The mechanism by which this is achieved is thought to be sustained nitric oxide synthesis activation. In layman’s terms this means the relaxation of blood vessel walls which permits improved blood flow. Flavanols also inhibit blood clotting by restricting platelet activity as well as mop up cholesterol. They are powerful antioxidants and target free radicals. They also chelate (combine with redox active metal ions to help expel them).
In short cocoa flavanols are the ultimate overhaul and maintenance agents for your circulatory system. Not only do they perform these functions but they have demonstrated a capacity to improve neuronal connections in an area of the brain (dentate gyrus) responsible for memory.

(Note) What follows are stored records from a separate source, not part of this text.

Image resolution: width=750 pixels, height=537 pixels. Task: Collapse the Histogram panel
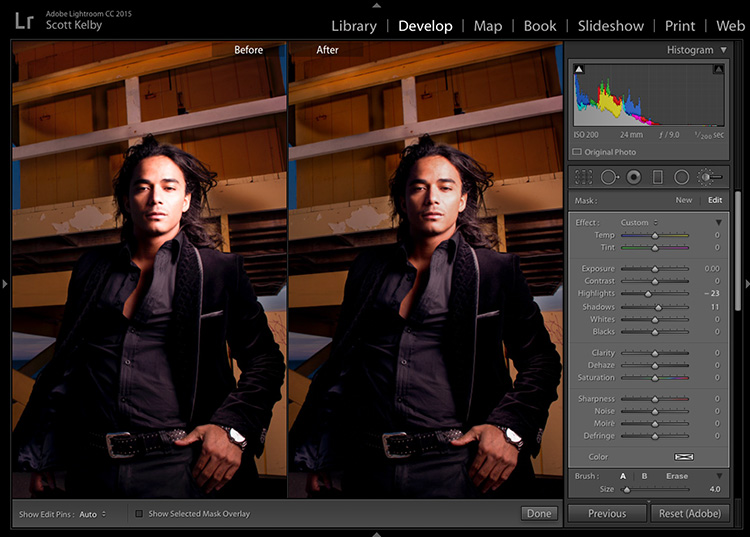coord(724,50)
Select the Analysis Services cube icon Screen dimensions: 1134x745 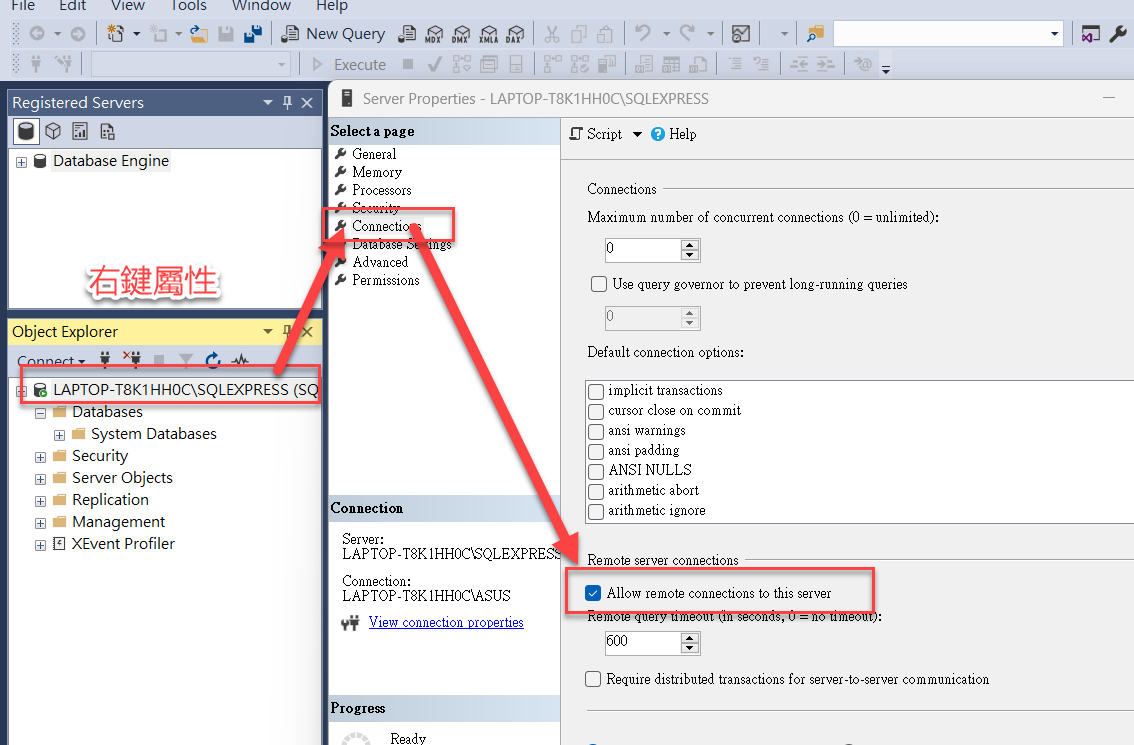(52, 131)
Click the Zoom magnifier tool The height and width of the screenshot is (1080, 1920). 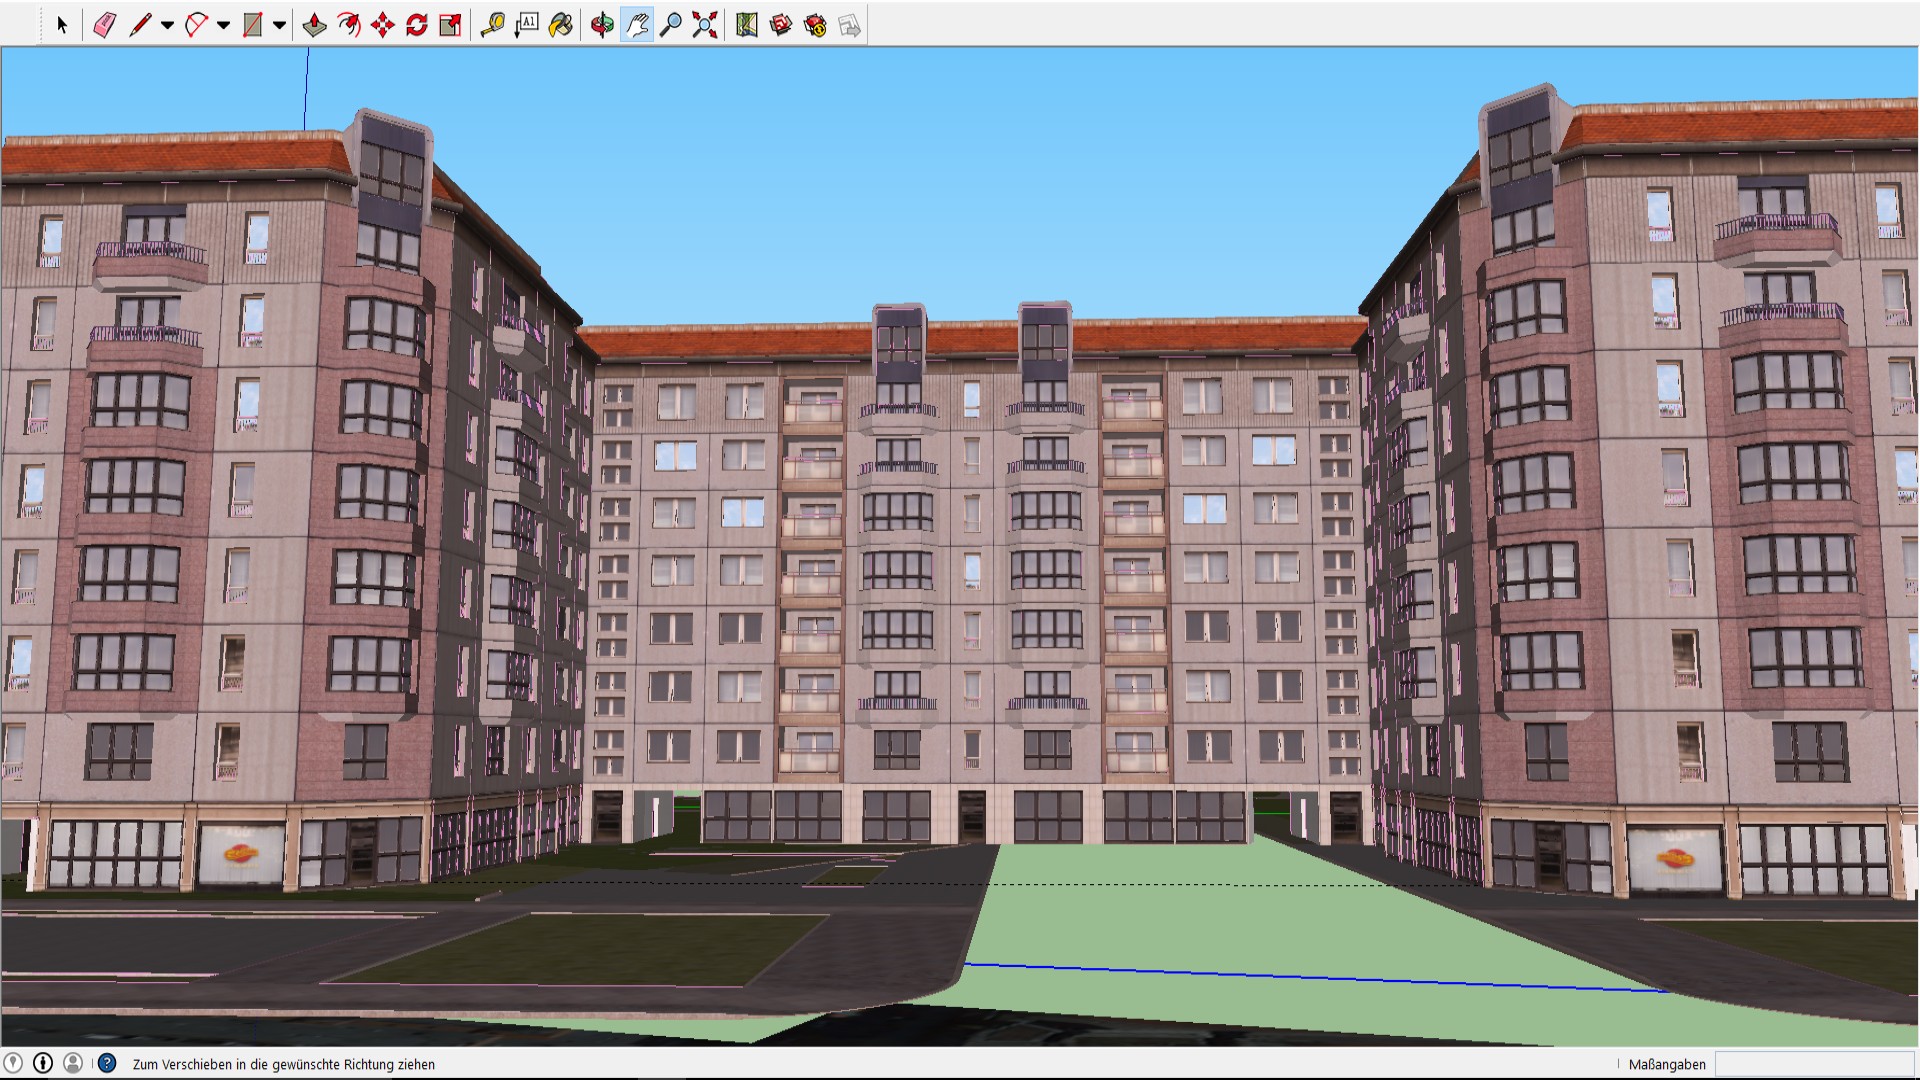[x=671, y=25]
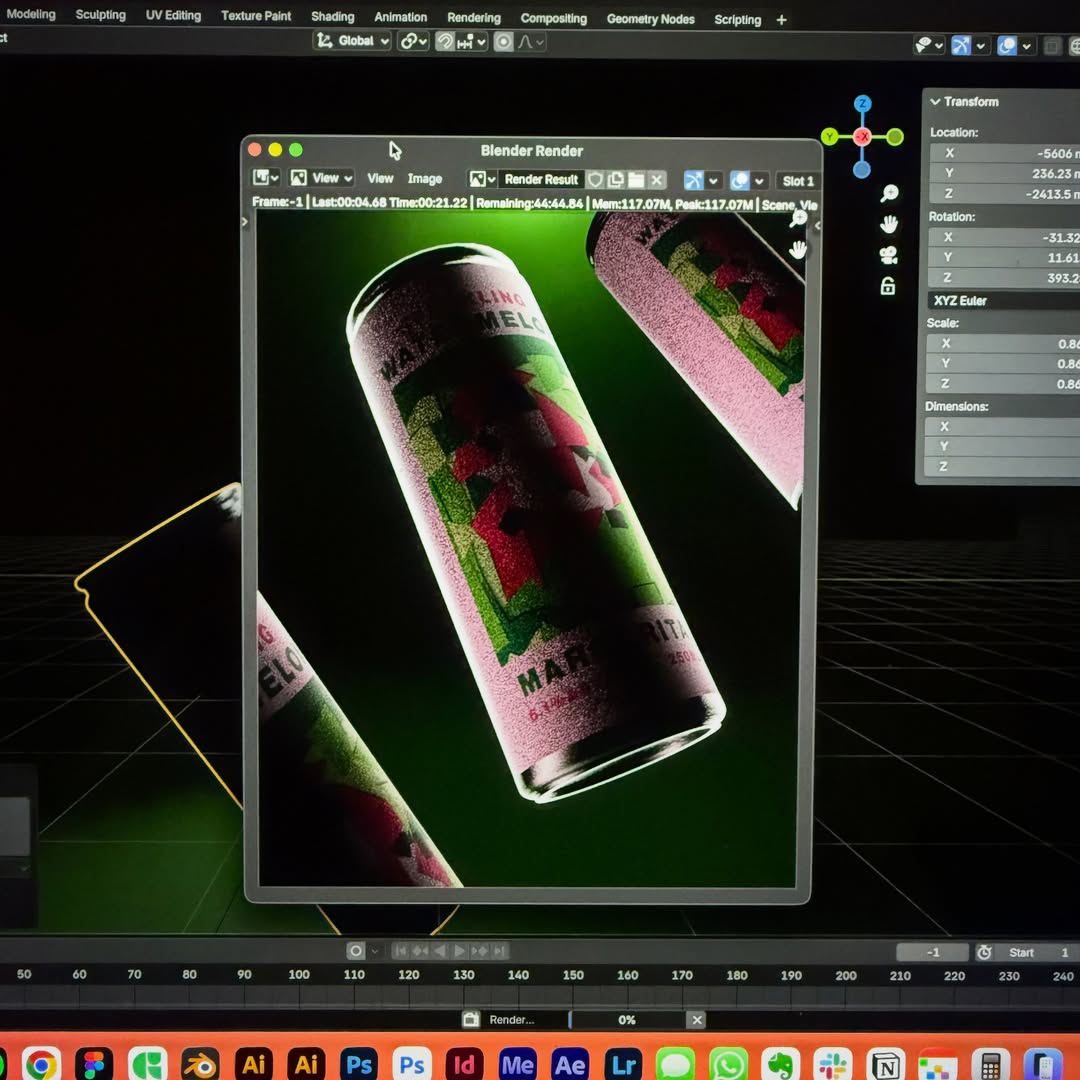Click the Slot 1 button
The width and height of the screenshot is (1080, 1080).
pyautogui.click(x=798, y=180)
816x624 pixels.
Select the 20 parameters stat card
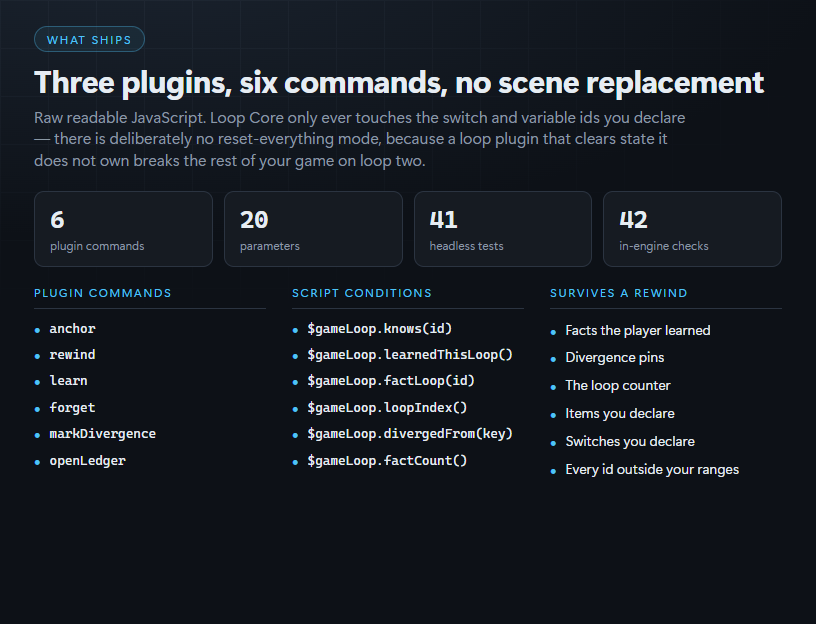click(x=313, y=229)
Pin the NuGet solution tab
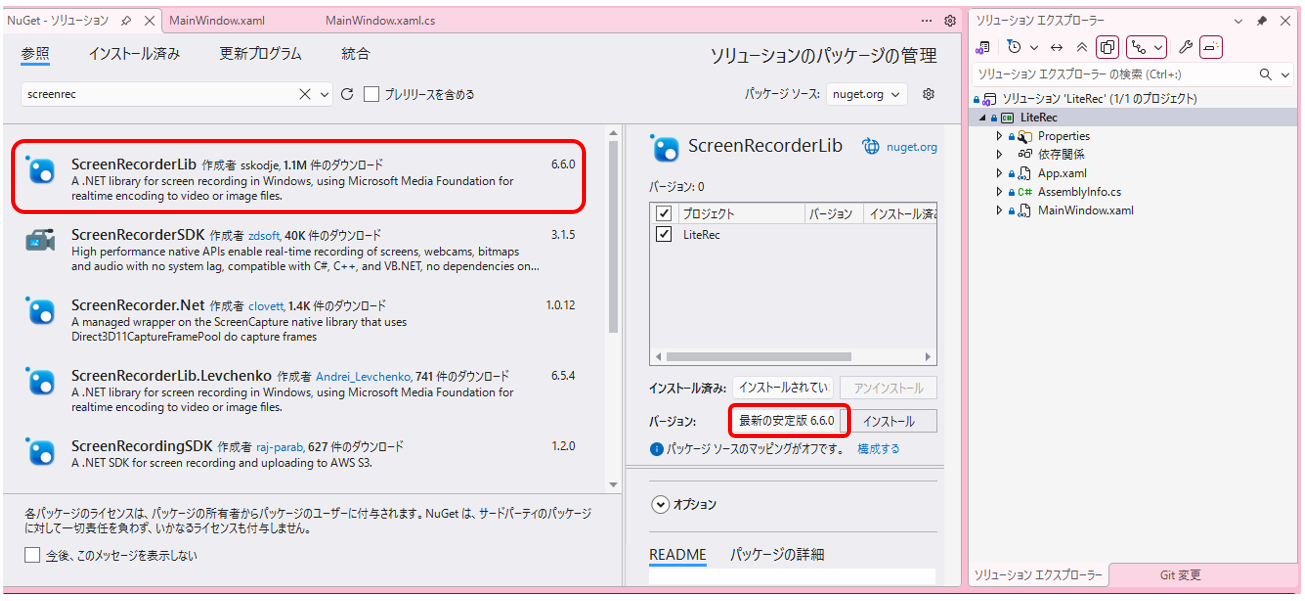The width and height of the screenshot is (1305, 601). [126, 20]
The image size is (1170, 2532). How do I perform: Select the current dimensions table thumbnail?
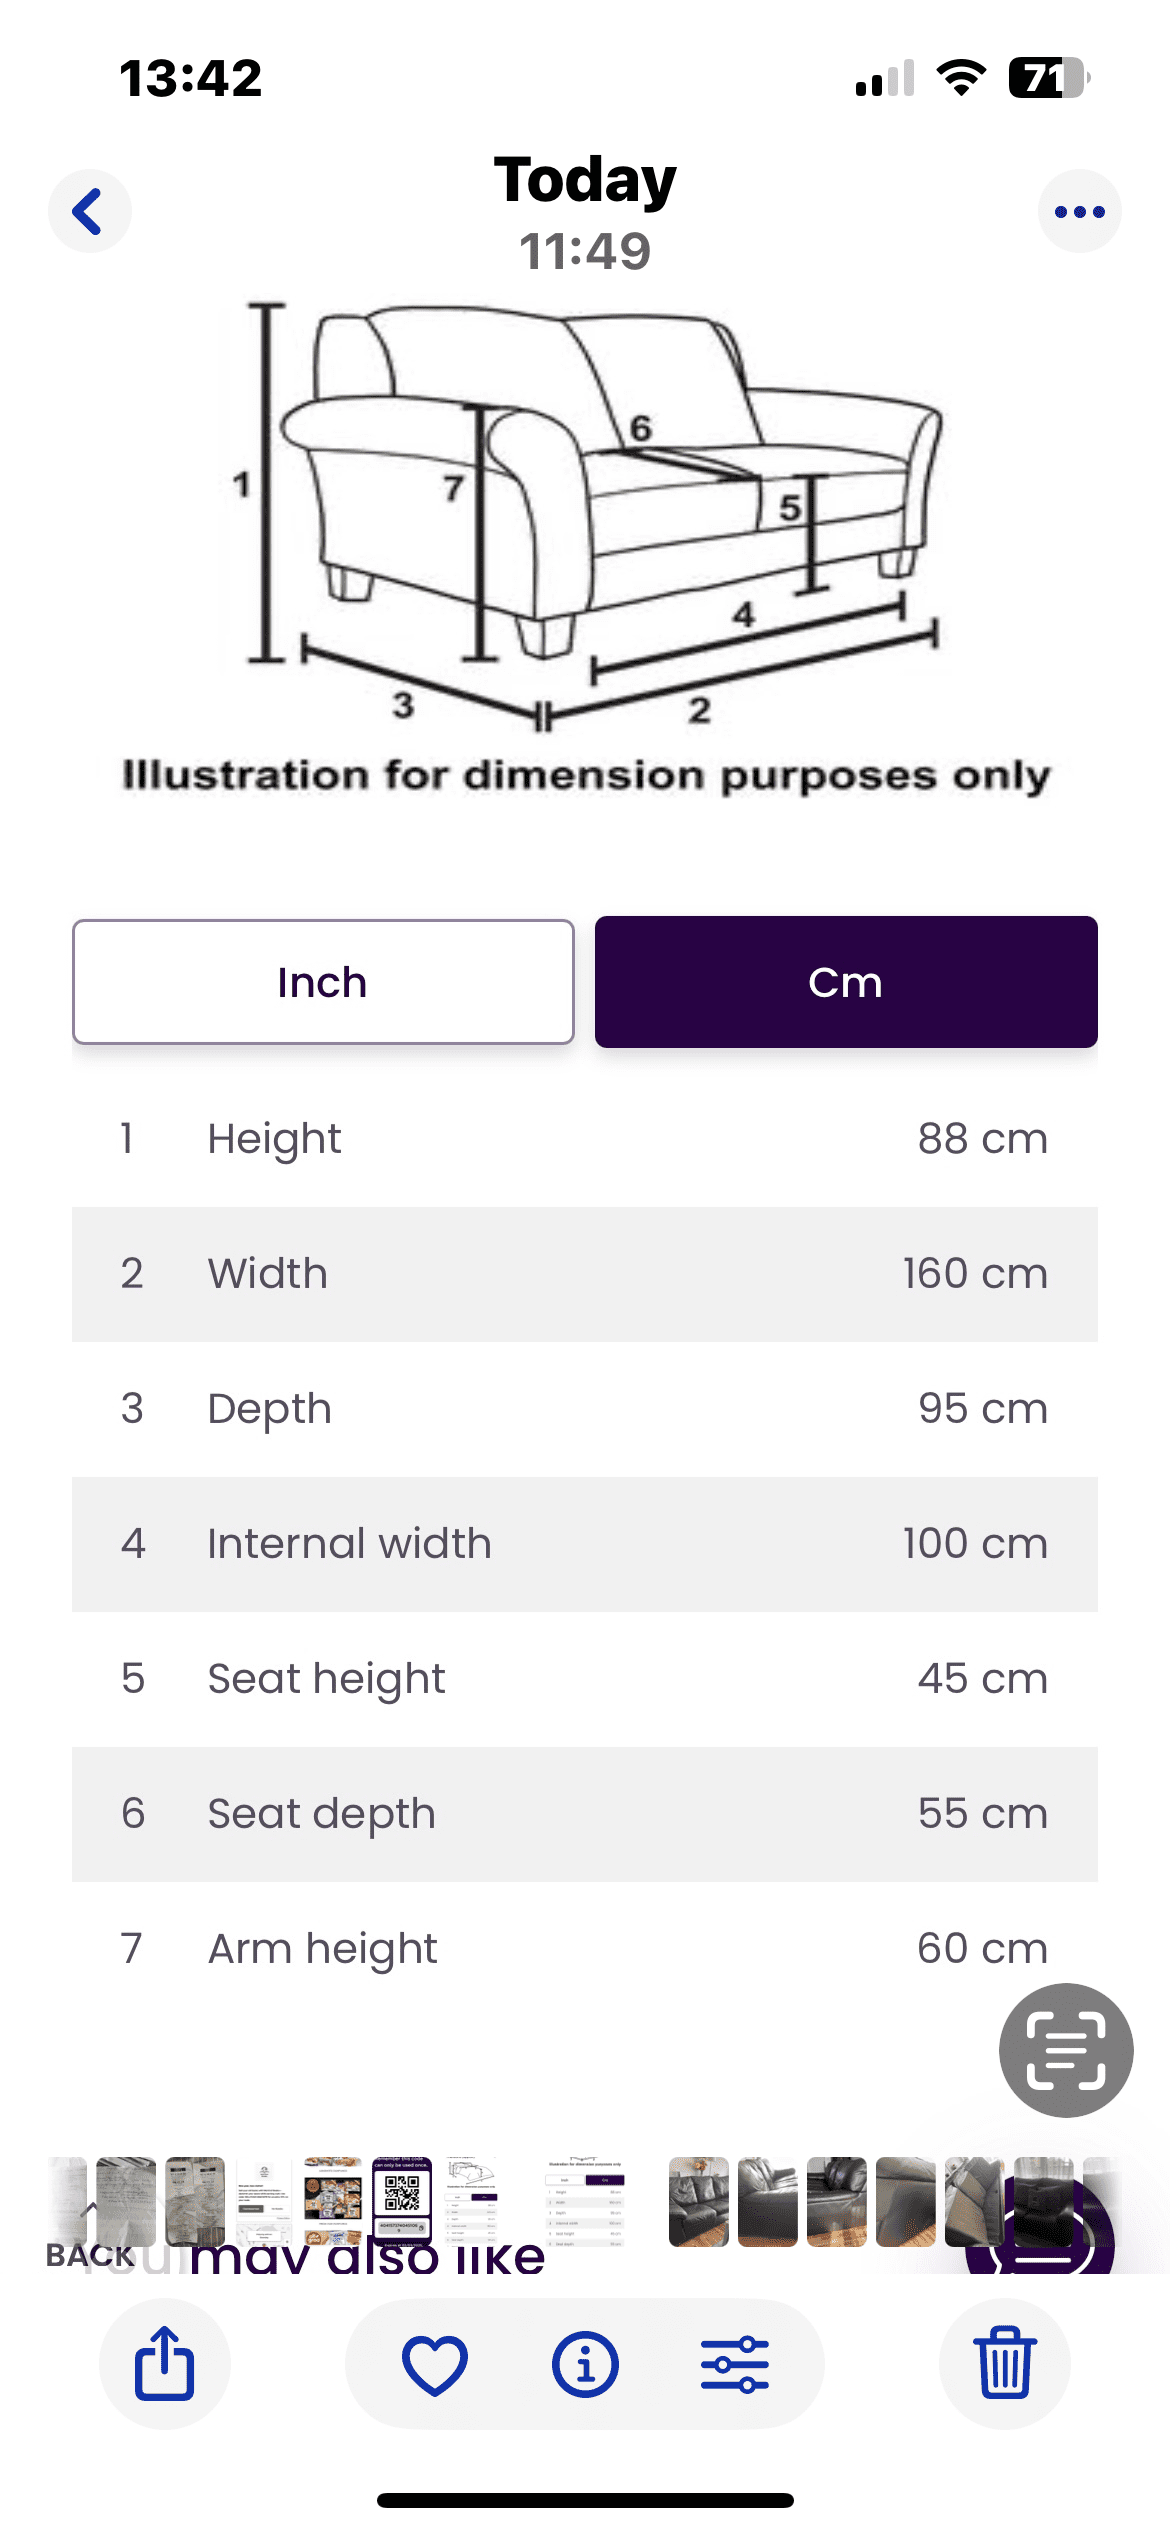pyautogui.click(x=585, y=2202)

See memory loss and cocoa flavanols
So do you need flavanols?
To be blunt, not many of us have the willpower or the time to materially alter our diet and lifestyle in ways which could protect us from the big diseases of a western diet and lifestyle. So, consider these factors
- Impaired circulation caused by western diet and lifestyle certainly plays a large part in the onset and development of these diseases
- Cocoa flavanols are proven to lower blood pressure and improve blood flow
- Cocoa flavanols have proven heart health benefits. See cocoa flavanols are good for the heart.
- The Kuna Indians who probably are high consumers of cocoa flavanols have very low incidence of the big western lifestyle diseases
- Cocoa flavanols have valuable antioxidant properties
If you are over 35 years old, lead a western lifestyle and eat a western diet then yes, you should be taking cocoa flavanols. Ideally combine this with some diet and lifestyle changes.